[Begin DATA FOR PROCESSING]

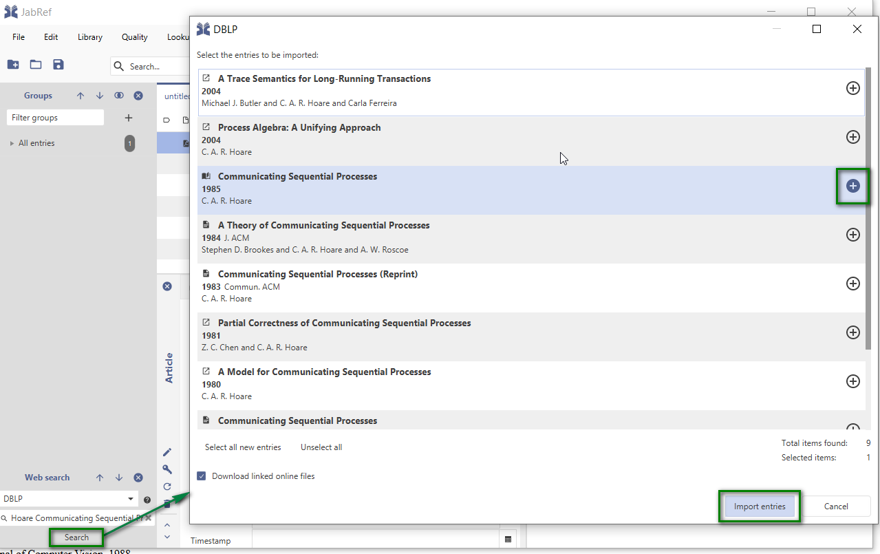
Task: Open an existing library via folder icon
Action: [x=36, y=65]
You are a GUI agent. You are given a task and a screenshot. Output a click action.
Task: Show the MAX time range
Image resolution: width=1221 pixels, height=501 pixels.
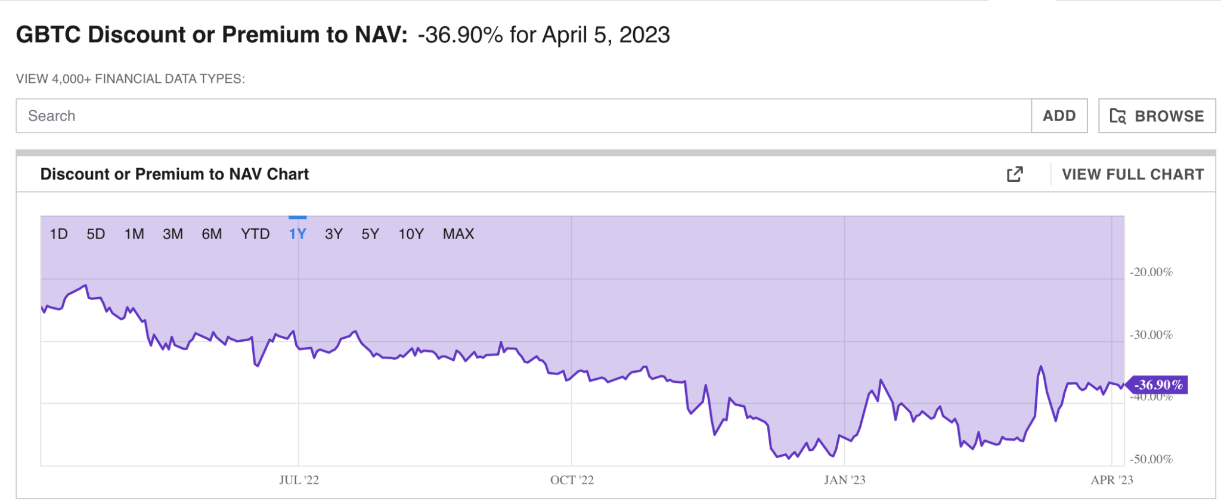coord(458,234)
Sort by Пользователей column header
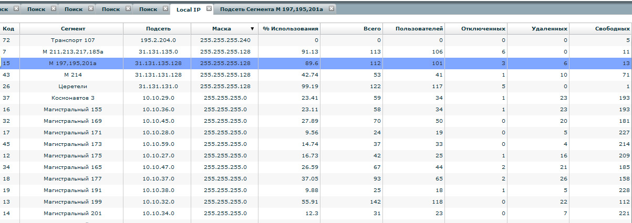 [x=420, y=28]
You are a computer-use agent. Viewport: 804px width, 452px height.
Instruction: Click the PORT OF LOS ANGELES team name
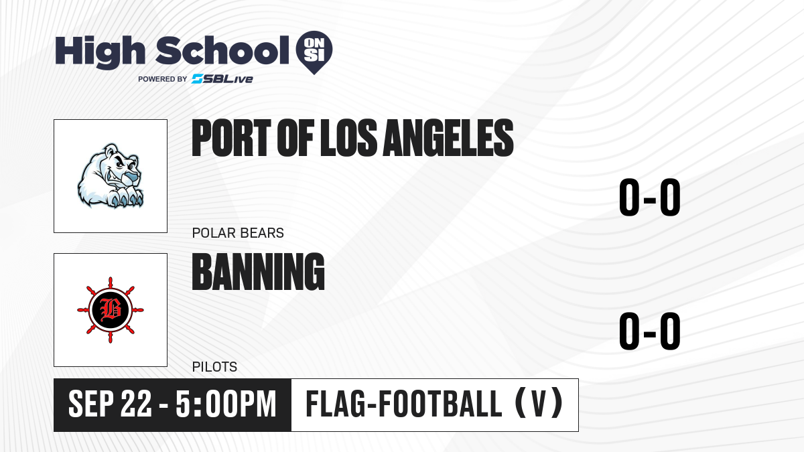pos(352,138)
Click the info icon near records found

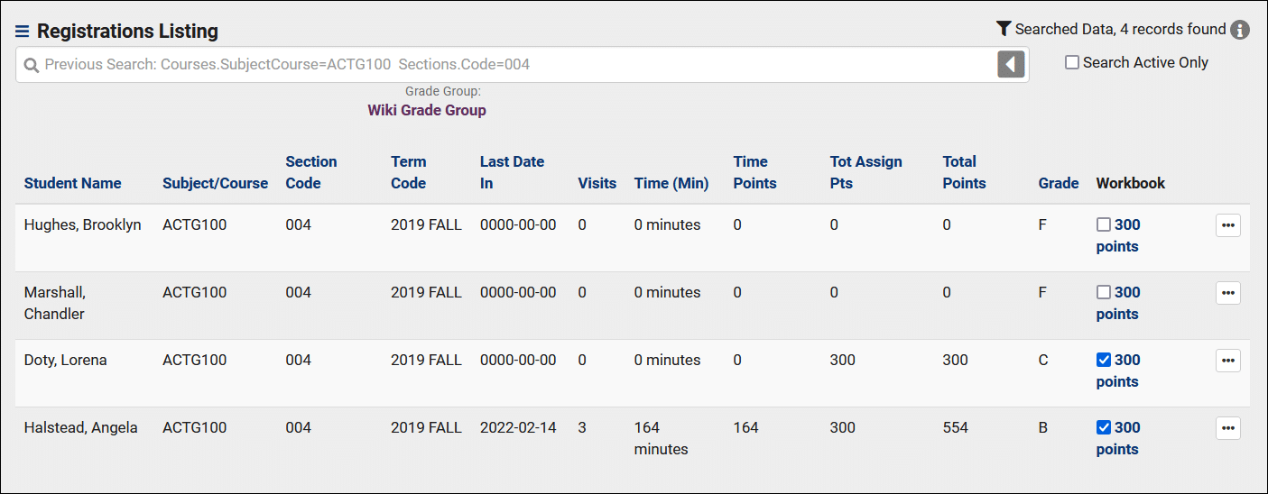coord(1241,30)
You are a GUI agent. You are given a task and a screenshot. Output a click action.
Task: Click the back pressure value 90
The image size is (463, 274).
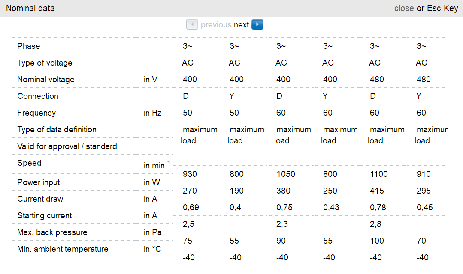[281, 241]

[End DATA FOR PROCESSING]

## OBJECTIVE
Rewrite all of the lines above, replacing "GUI agent" with "desktop agent" and changing nothing else. Leave the pictures out of your answer.

## FULL SOLUTION
Task: Open an existing library via folder icon
Action: [x=36, y=65]
You are a desktop agent. You are given a task and a screenshot. Output a click action.
Task: Show the MAX time range
Image resolution: width=1221 pixels, height=501 pixels.
coord(458,234)
Sort by Пользователей column header
 [x=420, y=28]
You are a computer-use agent. Viewport: 804px width, 452px height.
Instruction: Click the PORT OF LOS ANGELES team name
pos(352,138)
Click the info icon near records found

coord(1241,30)
You are a desktop agent. You are given a task and a screenshot. Output a click action.
Task: Click the back pressure value 90
The image size is (463, 274).
[281, 241]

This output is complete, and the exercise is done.